Outcome knowledge rewrites memory. Once a result is known, the mind reconstructs the path to make it appear inevitable. This retroactive sense of clarity erases uncertainty, inflates perceived foresight, and distorts learning from experience.

Market Expression

Post-trade reviews attribute success to skill instead of randomness. Missed opportunities are reframed as "obvious in hindsight." Risk becomes underappreciated because past volatility appears more orderly than it truly was.

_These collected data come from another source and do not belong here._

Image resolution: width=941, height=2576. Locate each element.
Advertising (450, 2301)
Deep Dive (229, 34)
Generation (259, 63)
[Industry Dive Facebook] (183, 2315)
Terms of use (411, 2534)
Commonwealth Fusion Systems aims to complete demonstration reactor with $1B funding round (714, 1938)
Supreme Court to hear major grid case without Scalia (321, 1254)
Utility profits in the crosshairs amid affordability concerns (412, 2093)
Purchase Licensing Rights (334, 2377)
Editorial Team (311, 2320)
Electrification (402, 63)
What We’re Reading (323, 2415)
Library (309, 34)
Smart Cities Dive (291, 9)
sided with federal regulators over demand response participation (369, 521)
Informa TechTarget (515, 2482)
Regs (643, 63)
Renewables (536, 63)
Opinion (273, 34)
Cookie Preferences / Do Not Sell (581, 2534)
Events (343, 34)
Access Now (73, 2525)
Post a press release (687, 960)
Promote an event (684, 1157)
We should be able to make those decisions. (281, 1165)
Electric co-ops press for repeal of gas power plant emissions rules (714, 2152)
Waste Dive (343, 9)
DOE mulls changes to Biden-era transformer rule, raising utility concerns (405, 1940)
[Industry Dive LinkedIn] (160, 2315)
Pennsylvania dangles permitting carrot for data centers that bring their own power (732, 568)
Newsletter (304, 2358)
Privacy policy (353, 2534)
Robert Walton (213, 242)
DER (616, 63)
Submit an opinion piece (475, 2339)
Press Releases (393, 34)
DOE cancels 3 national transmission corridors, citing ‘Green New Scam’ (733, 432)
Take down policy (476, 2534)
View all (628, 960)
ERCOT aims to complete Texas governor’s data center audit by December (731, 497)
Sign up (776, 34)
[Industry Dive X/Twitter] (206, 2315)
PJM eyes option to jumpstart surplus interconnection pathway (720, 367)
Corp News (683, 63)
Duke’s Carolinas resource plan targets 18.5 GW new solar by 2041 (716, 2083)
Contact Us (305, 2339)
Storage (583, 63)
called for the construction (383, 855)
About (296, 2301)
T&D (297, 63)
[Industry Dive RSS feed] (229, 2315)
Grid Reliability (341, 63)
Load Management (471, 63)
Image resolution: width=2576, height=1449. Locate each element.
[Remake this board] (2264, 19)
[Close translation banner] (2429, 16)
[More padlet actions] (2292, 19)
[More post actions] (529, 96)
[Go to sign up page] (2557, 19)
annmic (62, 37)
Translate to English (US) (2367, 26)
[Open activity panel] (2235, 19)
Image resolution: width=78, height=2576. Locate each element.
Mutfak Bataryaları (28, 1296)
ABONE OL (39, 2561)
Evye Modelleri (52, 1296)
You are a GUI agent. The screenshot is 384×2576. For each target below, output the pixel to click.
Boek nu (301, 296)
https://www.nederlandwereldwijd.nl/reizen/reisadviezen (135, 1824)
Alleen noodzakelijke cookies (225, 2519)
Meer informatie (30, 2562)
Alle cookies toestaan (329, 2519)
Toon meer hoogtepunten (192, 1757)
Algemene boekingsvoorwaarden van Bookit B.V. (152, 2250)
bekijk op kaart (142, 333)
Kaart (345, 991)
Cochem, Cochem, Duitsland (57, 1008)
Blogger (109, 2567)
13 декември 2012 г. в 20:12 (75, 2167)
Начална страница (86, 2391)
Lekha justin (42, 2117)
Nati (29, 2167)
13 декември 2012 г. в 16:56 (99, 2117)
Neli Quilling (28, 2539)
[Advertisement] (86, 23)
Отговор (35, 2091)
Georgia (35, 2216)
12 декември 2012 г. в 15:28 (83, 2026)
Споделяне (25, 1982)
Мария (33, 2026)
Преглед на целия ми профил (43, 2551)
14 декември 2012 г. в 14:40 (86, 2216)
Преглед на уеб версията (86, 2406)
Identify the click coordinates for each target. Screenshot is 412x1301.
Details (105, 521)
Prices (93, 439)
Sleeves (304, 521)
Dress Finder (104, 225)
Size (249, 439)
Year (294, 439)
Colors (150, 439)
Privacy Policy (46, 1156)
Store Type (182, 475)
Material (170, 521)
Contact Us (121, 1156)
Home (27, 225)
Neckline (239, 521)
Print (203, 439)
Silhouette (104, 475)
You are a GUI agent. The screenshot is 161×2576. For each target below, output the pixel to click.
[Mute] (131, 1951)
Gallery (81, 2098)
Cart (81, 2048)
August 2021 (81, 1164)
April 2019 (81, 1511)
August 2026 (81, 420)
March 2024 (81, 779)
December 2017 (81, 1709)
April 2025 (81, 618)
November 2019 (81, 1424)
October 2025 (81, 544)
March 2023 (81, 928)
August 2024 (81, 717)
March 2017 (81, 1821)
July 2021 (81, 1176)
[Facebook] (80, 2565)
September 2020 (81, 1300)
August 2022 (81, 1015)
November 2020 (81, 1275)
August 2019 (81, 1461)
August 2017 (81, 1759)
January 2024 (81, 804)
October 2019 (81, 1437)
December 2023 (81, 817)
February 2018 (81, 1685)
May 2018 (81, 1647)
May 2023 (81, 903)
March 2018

Expectations of future predictability increase without corresponding evidence.

Trigger Conditions

  • Large or surprising market moves
  • Trades with binary outcomes (data releases, policy decisions)
  • Strong emotional reactions to gains or losses
  • Environments with heavy retrospective commentary
  • Peer discussions emphasising what "everyone knew"

Diagnostic Markers

  • Use of phrases like "it was clear," "obvious," or "inevitable" during reviews
  • Inconsistencies between pre-trade notes and post-trade narratives
  • Lessons learned that reflect outcomes rather than process
  • Overconfidence following profitable trades
  • Underestimation of uncertainty in forward scenarios

Cost Profile

  • Erosion of process discipline
  • Inflated conviction about forecasting skill
  • Misjudgment of risk due to reconstructed clarity
  • Failure to learn from mistakes because uncertainty is forgotten
  • Drift toward oversizing or oversimplified narratives

Differentiation From Adjacent Biases

  • Not overconfidence: hindsight rewrites memory; overconfidence inflates skill perception.
  • Not confirmation bias: hindsight is temporal reconstruction, not selective evidence filtering.
  • Not outcome bias: hindsight focuses on predictability, not judgment quality.

Corrective Lens

Preserve pre-trade hypotheses, uncertainties, and scenario maps verbatim. Compare them directly with outcomes to reveal where genuine foresight existed and where luck dominated. Use structured reviews that emphasise process quality, counterfactuals, and the distribution of possible outcomes at the time of decision.